Ted Fischer leaning on railing
Ted Fischer (Vanderbilt University)

“When we think about response to the pandemic, often we credit the strictly medical components, such as sequencing the genome and the development of a vaccine, with containment and mitigation,” says lead researcher Ted Fischer, Cornelius Vanderbilt Professor of Anthropology and director of the Center for Latin American Studies. “When looking at examples around the globe, it turns out that that cultural context of health mattered just as much.”

The research team consulted with 23 health experts from across the globe, engaged in an extensive literature review of cross-cultural experiences, and developed a report with five key recommendations based on cultural responses. The report, Improving Pandemic Response: Global Lessons and Cultural Insights from COVID-19, was developed in partnership between the Vanderbilt Cultural Contexts of Health and Wellbeing Initiative, the World Health Organization, and the Robert Wood Johnson Foundation.

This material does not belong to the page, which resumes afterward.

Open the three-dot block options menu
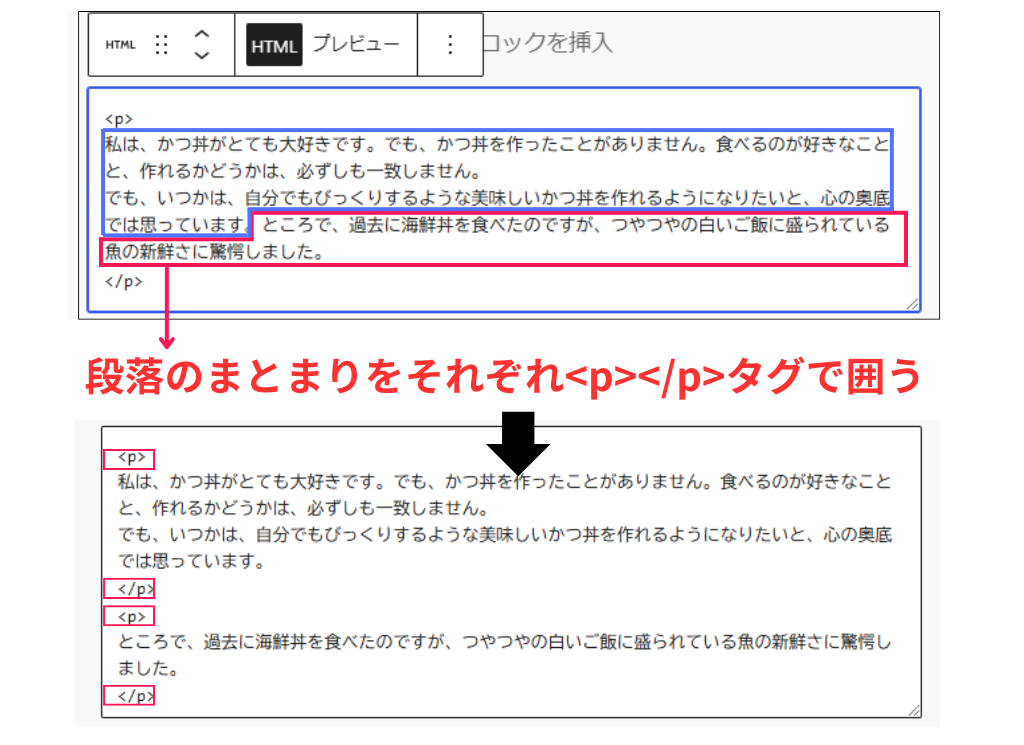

To prepare for future global health crises, the researchers advocate that (1) health policy needs to take cultural understanding of disease into account, (2) leaders should lean on shared values to boost support for public health experts, (3) health authorities should engage communities to build trust, (4) policymakers should understand the impact of pandemics on mental health, and (5) public health agencies need to identify the socio-cultural factors that shape resilience and vulnerabilities.

For each of the recommendations, the researchers point to concrete examples of pandemic response success from across the globe to help policymakers and medical providers implement health initiatives consistent with local cultural contexts.

In Denmark, for instance, leaders resurrected an archaic term, samfundssind, which means sacrificing for a greater good. Fischer says that the prime minister was able to use this term in speeches to mobilize the Danish population to adhere to pandemic regulations. In Bangladesh, imams were enlisted to build trust between leadership and the public. They served as “expert communicators” about COVID-19 and would share public health information on handwashing, physical distancing, praying at home and other measures.

“The importance of cultural context in relation to health cannot be overstated. And yet, it is rare that they are systematically and comprehensively addressed,” said Nils Fietje, technical officer for the Behavioral and Cultural Insights Unit at the WHO Regional Office for Europe. “This unique publication not only demonstrates how cultural barriers and drivers have impacted on the COVID-19 response across the globe, but also highlights important examples that can serve policymakers well as they look for inspiration on how to deal with this and future pandemics.”